6 Juli 2019 | 00.00 WIB

Image of Tempo
Perbesar

Baca berita dengan sedikit iklan, klik di sini

MASIH banyak wajah tak percaya di Taman Pemakaman Umum Tanjung Barat, Jakarta Selatan, Senin, 1 Juli lalu, pukul 11 siang. Lasja F. Susatyo, sutradara, dengan senyum miris menggelengkan kepala. Seharusnya pada pukul 6 sore hari itu ia mengadakan rapat dengan Abduh. “Terlalu cepat” atau “Kan, sedang mau bikin ‘ini’…” adalah gumam yang berulang kali muncul di permakaman itu. Direktur Jenderal Kebudayaan Kementerian Pendidikan dan Kebudayaan Hilmar Farid turut menurunkan jenazah Abduh ke liang lahad. Lalu ia memberikan pidato singkat kepada keluarga dan para pelayat. Matanya merah. Ia tampak terpukul.
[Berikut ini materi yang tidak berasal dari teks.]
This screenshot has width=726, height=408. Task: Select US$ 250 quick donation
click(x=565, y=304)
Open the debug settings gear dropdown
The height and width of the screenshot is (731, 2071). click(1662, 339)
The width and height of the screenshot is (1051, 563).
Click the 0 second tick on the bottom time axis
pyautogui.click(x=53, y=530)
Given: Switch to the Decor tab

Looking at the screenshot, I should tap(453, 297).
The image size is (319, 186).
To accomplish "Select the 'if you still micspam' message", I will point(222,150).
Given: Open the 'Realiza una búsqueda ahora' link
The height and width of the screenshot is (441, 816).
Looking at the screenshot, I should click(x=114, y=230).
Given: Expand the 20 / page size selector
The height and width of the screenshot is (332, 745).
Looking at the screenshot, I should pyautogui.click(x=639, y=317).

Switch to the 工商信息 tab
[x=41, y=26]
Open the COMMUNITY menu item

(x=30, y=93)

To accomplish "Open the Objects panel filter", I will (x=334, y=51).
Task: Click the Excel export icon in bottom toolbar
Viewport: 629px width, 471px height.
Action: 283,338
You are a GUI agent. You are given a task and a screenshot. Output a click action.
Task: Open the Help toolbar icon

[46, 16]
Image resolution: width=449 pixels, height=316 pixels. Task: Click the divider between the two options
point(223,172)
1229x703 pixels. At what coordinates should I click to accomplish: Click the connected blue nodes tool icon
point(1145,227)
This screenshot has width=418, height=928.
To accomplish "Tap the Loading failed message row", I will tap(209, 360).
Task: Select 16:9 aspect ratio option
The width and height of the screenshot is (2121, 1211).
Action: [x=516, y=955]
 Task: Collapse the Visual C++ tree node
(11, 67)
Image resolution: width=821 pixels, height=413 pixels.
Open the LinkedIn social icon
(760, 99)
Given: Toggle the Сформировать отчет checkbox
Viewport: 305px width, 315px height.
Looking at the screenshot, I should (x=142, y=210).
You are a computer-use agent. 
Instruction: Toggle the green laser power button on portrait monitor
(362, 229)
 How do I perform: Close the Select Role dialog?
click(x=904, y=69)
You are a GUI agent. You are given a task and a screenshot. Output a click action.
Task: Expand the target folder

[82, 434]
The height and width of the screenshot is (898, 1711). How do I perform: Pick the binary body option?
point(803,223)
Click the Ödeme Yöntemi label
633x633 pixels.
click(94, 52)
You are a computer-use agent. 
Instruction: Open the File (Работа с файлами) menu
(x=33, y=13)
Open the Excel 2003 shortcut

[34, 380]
Mohamad Abduh Aziz lahir pada 10 Oktober 1967, putra Betawi asli. Abduh adalah budayawan-aktivis yang mengakarkan diri pada bidang perfilman. Paduan unik aktivisme dan karier sebagai “orang film” membuat Abduh menjadi sosok langka dalam perfilman nasional ataupun gerakan kebudayaan di Indonesia. Keunikan ini terbentuk sejak ia kuliah di Jurusan Sejarah Universitas Indonesia pada 1986.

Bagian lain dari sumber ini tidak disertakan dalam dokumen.